A friendly reminder: Friendly PC arrangements are subject to scrutiny

As health care becomes increasingly complex, delivery structures continue to evolve. A popular arrangement is the “Friendly PC” model, where large medical groups are backed by private capital or healthcare system investment and administrative support. But courts and lawmakers have become concerned that some Friendly PC agreements encroach on physician autonomy and violate the century-old ban on practicing medicine in the workplace (“CPOM”). A recent lawsuit—American Academy of Emergency Medicine Physician Group, Inc. v. Envision Healthcare Corporation, et al.ND Cal., No. 22-cv-00421 (the “AAEMPG” case) – reminds that profane entities must be careful when setting up friendly PC arrangements, lest they risk jeopardizing their activities.

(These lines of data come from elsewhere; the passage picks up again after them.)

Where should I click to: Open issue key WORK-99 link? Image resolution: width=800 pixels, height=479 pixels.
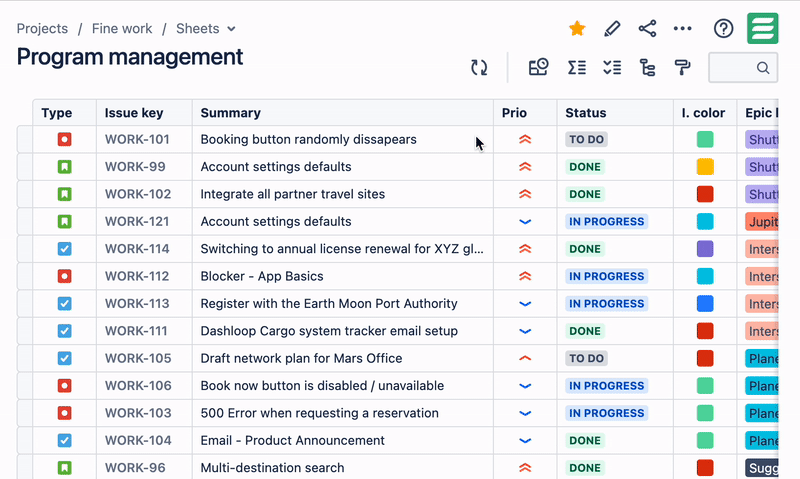pyautogui.click(x=135, y=167)
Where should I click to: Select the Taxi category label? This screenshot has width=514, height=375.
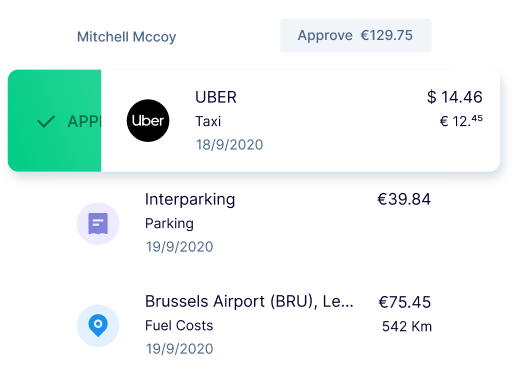(208, 121)
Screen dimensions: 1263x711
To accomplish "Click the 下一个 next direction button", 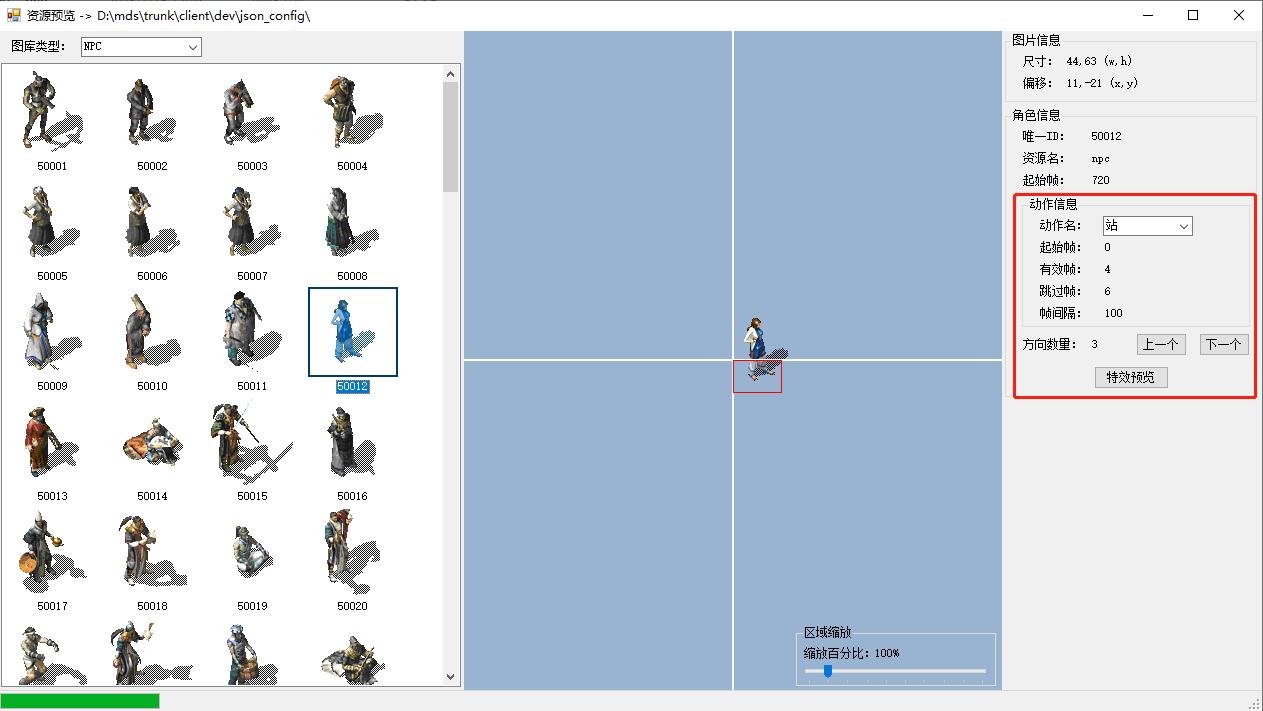I will point(1224,345).

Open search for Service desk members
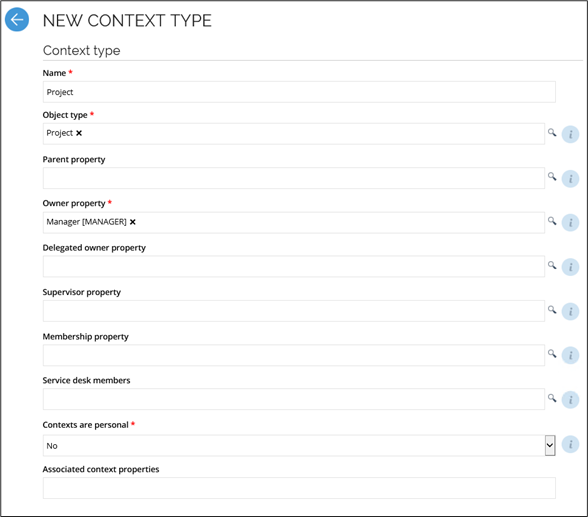552,398
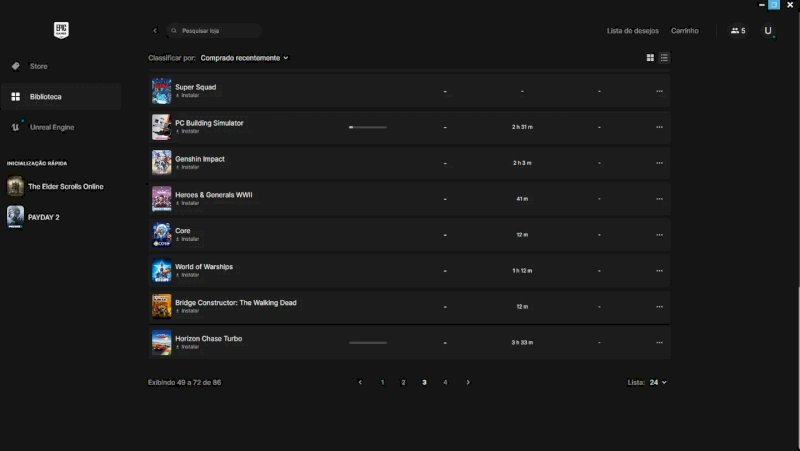
Task: Go to next page with right chevron
Action: click(468, 382)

The debate on the practice of medicine in business

The CPOM bar is a broad and inconsistent patchwork of state laws designed to insulate physicians from the pursuit of corporate profit. The idea behind the CPOM laws is that a physician’s medical judgment should not be fettered by commercial influence. This approach echoes a secular vision of medicine where the individual relationship between doctor and patient is essential.

But modern commentators have criticized the CPOM laws as “archaic”, “obsolete” and “obsolete”. These critics argue that the CPOM’s century-old bar is out of step with our modern health economics. Worst of all, they argue, CPOM doctrine is not just a dusty relic of a bygone era, it’s an anchor weighing down American health care and stifling innovation.

Regardless of the pros and cons of the doctrine, CPOM laws remain in effect in the majority of states. And California’s CPOM laws are among the strictest in the nation, limiting the practice of medicine to authorized individuals and prohibiting lay entities (businesses not owned and run by physicians) from directly or indirectly controlling medical practices or interfering. another way with medical decision-making.

The user-friendly PC model: the CPOM solution?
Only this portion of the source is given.